For not only the individual developer, the development team, or the company concerned to learn from the project experience, but also our industry as a whole, a public discussion of IT projects is necessary. However, this is the exception and happens far too rarely, for example, when a $655 million space probe is lost, or when a Fortune 500 company (Hertz) sues another Fortune 500 company (Accenture) over a failed IT project.

NASA's Mars Climate Orbiter

NASA's Mars Climate Orbiter (MCO) mission is an example of an IT project whose failure is well documented. A probe intended to explore the climate of Mars was lost on September 23, 1999, due to a unit error in the navigation system. Just one week later, on September 30, 1999, NASA made the cause public: part of the team had calculated using inches, feet, and pounds, while the rest had used metric units. This statement is remarkable:

The problem here was not the error, it was the failure of NASA's systems engineering, and the checks and balances in our processes to detect the error.

The technical error that led to the loss of the probe is therefore not seen as the underlying cause, but as a consequence of shortcomings in the development process: too little communication between the teams and a lack of integration tests.

Boeing 737 MAX 8

In October 2018, a Boeing 737 MAX 8 crashed shortly after take-off in Indonesia (Lion Air Flight 610). In March 2019, an aircraft of the same type crashed just minutes after take-off in Ethiopia (Ethiopian Airlines Flight 302). In both cases all people on board were killed. In both cases the software known as the Maneuvering Characteristics Augmentation System (MCAS) was the cause of the crash.

Robert C. Martin, known to software developers as "Uncle Bob" and author of "Clean Code", analyzed in an article what is known about the MCAS software problems. His perspective is not limited to that of a software development expert. As a pilot, he also knows the context in which the software in question operates. As far as is known, in both cases the MCAS was supplied with faulty data from a single angle-of-attack sensor. Based on this data, the MCAS then wrested control of the aircraft from the pilots. The software relied on the readings from this one sensor without cross-checking them against other data such as airspeed, vertical speed, or altitude — or against the data from a second angle-of-attack sensor. Such cross-checking becomes second nature to a pilot during instrument flight training. After all, an instrument can fail in a way that is not immediately apparent. In his article, Robert C. Martin asks why the software developers did not take these basic principles of aviation into account.

Hertz vs. Accenture

In April 2019, the lawsuit filed by US car rental company Hertz against its IT service provider Accenture attracted considerable attention. The complaint, which became public, contains many details that offer deep insights into a failed IT project. In August 2016, Hertz commissioned Accenture to develop a new online presence, which was to go live in December 2017. That first deadline was missed, as were a second (January 2018) and a third (April 2018). Hertz sued Accenture for $32 million in fees already paid, plus further millions needed to clean up the mess left behind. According to Hertz, Accenture delivered neither a working app nor a working website. Although Hertz required a solution usable for the Dollar and Thrifty brands and in markets outside North America, Accenture developed software that worked only for the Hertz brand and only in North America — and even that was never completed.

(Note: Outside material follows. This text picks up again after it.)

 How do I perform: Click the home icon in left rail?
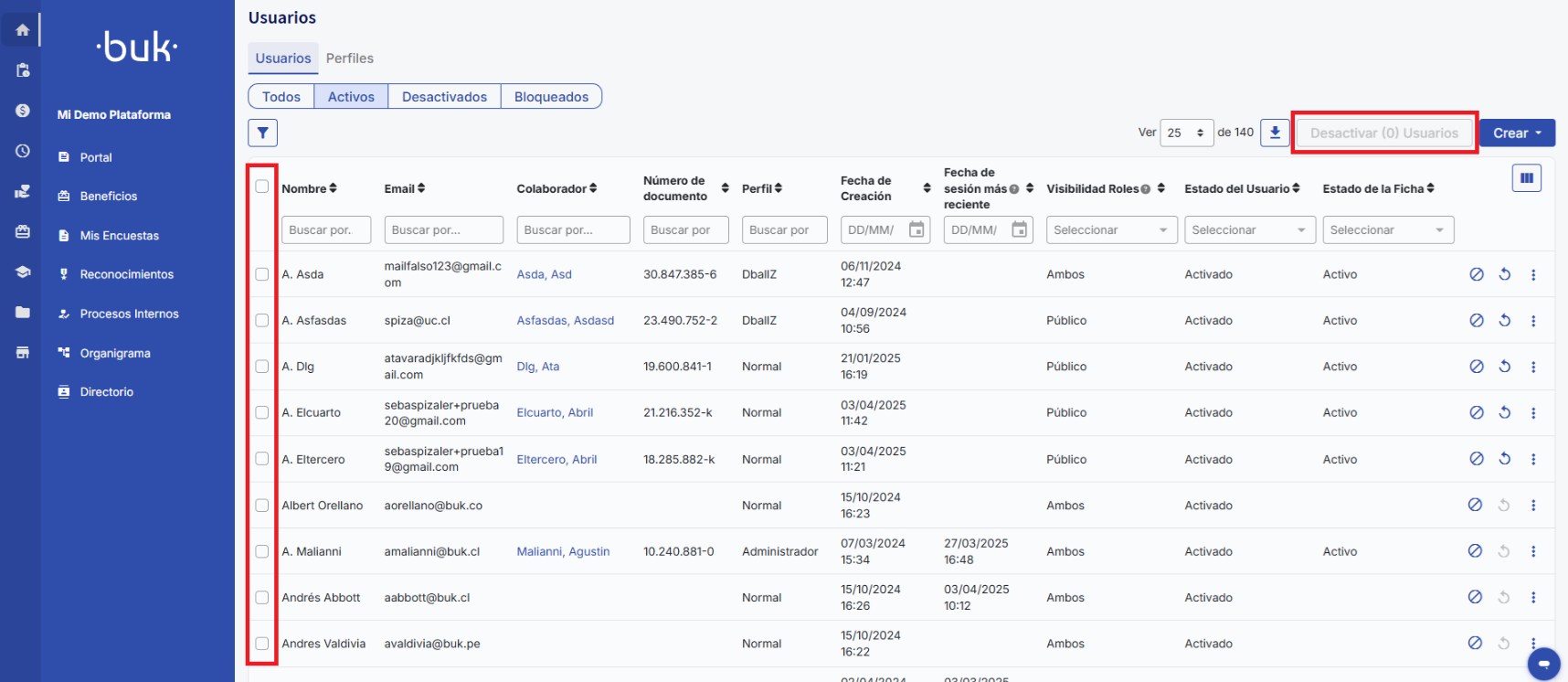click(23, 30)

It may be tempting to gloat over the fact that even large companies like Hertz and Accenture can fail spectacularly at a project. But what makes the failure of this project unusual is simply that so much went wrong and, thanks to the lawsuit, all of it came to light publicly.

Accenture did not test the developed software, at least not thoroughly or in time. The statement of claim suggests that neither automated tests in general nor test-driven development in particular were used. The missing automated tests cannot easily be added retrospectively, because it is not sufficiently clear what the code is actually meant to do. Why would it not be clear what the code under test exists for? That can be read between the lines of the description of other project problems. For instance, the Accenture developers were unable to integrate the back-end code (Java) with the front-end code (Angular) in an error-free, high-performance, and secure way.

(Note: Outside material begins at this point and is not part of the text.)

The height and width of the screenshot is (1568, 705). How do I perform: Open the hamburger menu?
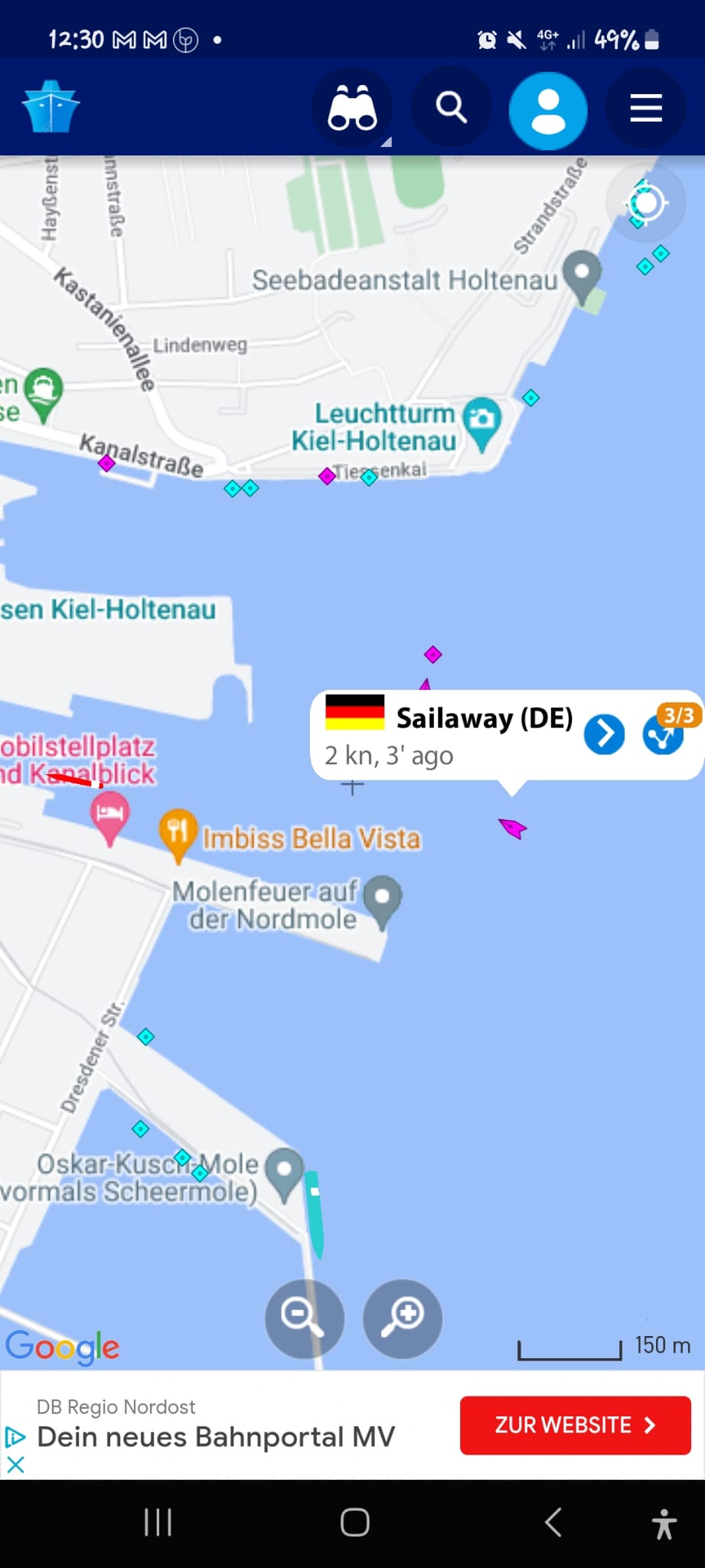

It would be too easy, and too convenient, to place all the blame for the project's failure on Accenture. Hertz had no development team of its own that could have implemented the project in-house, because all developers had been laid off in early 2016. For the project to succeed, at least the role of "Product Owner", to borrow a term from the Scrum world, would have had to be filled in-house. Since this did not happen, the responsibility for which requirements went into the product backlog and in what order they were addressed rested not with the client but with the service provider. The resulting poor communication between Hertz and Accenture was probably one of the main reasons for the project's failure. And regardless of whether Hertz demanded it or not, Accenture committed to a go-live date. Instead of the planned Big Bang deployment, which never happened, it would have made far more sense to implement use case by use case in short iterations and to deploy continuously.

Learning from Failure

Modern development processes include retrospectives and post-mortems to help teams learn from their own mistakes. These practices help individual developers, teams, and entire organizations improve over time. It is commendable when companies publish their post-incident analyses, for example in a company blog, after something has gone wrong. This gives others the opportunity to learn from those mistakes as well.

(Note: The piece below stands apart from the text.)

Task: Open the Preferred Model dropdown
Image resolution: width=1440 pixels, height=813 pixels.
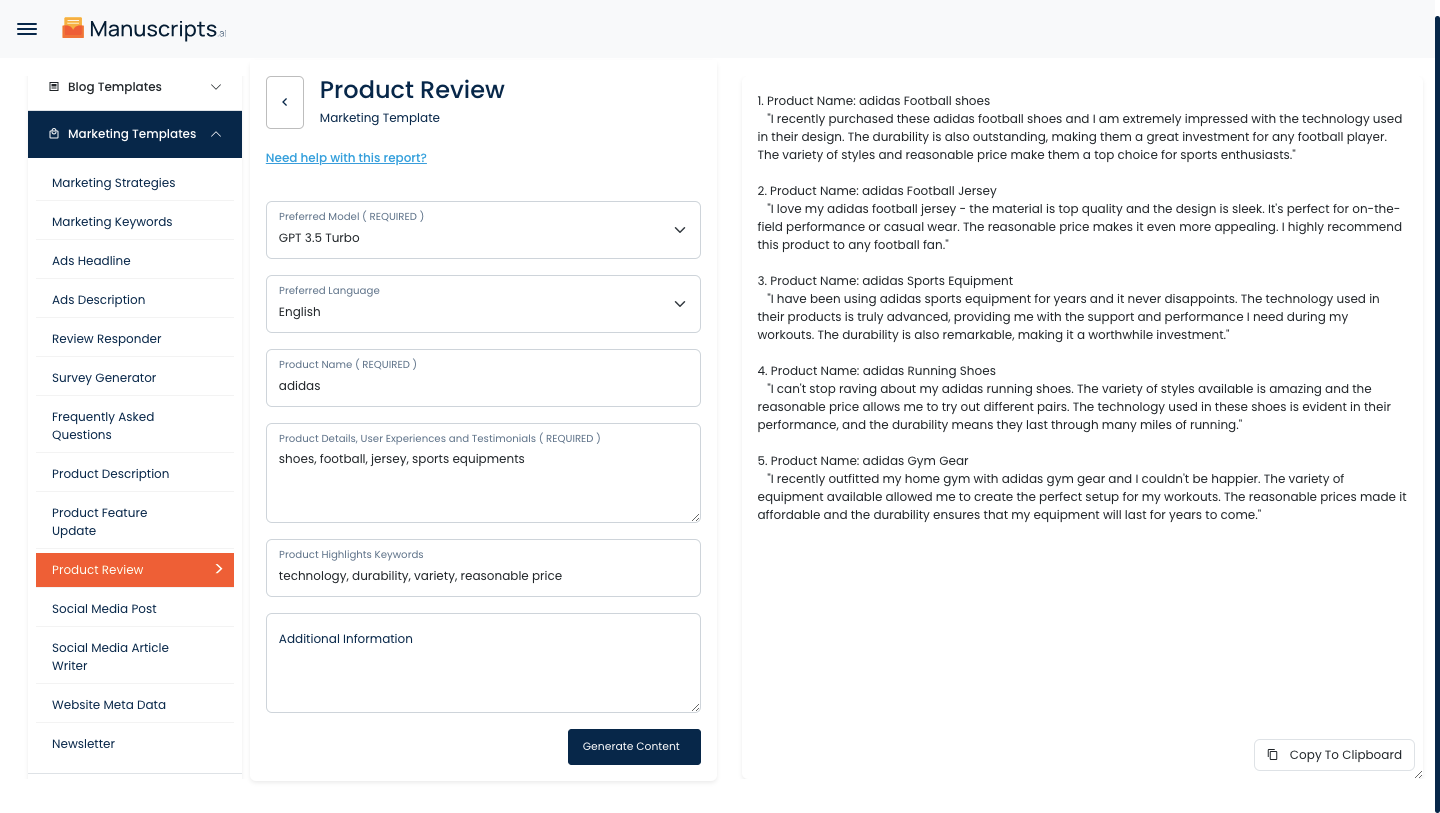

Of course, we can also learn from things that went well. I enjoy watching videos of the "Classic Game Post-Mortem" talks from the Game Developers Conference. There I learn not only about games like Maniac Mansion or Civilization that I played on the Amiga as a child, or how programmers used clever tricks to work around the hardware limitations of the time, but also how software was developed back then, how projects were managed (or not), and so on. It always leaves me grateful that software is developed differently today.

The Chrysler C3 Project

The Chrysler Comprehensive Compensation System (C3 Project) is an example of an IT project that produced something genuinely valuable. In the early 1990s, US carmaker Chrysler set out to develop new payroll software for 87,000 employees. Development in SmallTalk began in 1994, and two years later, the software had not yet processed a single payroll run, so they brought in Kent Beck to rescue the project. Beck in turn brought Ron Jeffries on board. In March 1996, the team estimated the software would be ready roughly a year later. The C3 project entered software development history because in 1997 the team decided to change how it worked. That new way of working later became known as Extreme Programming. The estimate proved nearly accurate: with only a few months' delay, caused by a handful of unclear requirements, a first version went live, handling monthly payroll for 10,000 employees. The practices that Kent Beck, Ron Jeffries, and their team employed — Test-First Programming, Pair Programming, closer customer involvement, and above all short feedback cycles — were successfully proven on the C3 project and later formalized and popularized. They have permanently changed how we all develop software.

What Makes IT Projects Succeed

Developing software successfully means proceeding in a goal-oriented way. Those goals should flow from acceptance criteria agreed upon with the business. Without a clear definition of goals (in terms of tasks), developers risk losing themselves in their work — and in particular, they do not know when a task is done. Acceptance criteria can be documented and verified using automated tests. Either way, the goals must be defined before production code is written. That is test-driven development, whether you choose to call it that or not.

The primary task of a developer is not to write code, but to understand a problem. In his article about the MCAS software of the Boeing 737 MAX 8, Robert C. Martin puts it this way:

Programmers must not be treated as requirement robots. Rather, programmers must have intimate knowledge of the domain they are programming in.

A developer can only work meaningfully when they understand the domain in which the business they are developing software for operates. In my experience, IT projects work poorly when "the business" communicates with the "cost center IT" only through tickets, with no context as to why something should be changed or implemented. And IT projects work well, in my experience, when the software developers understand how the business works and how a change can contribute to its success. This is achievable when everyone involved recognizes that software development is more human-to-human communication than human-to-machine communication.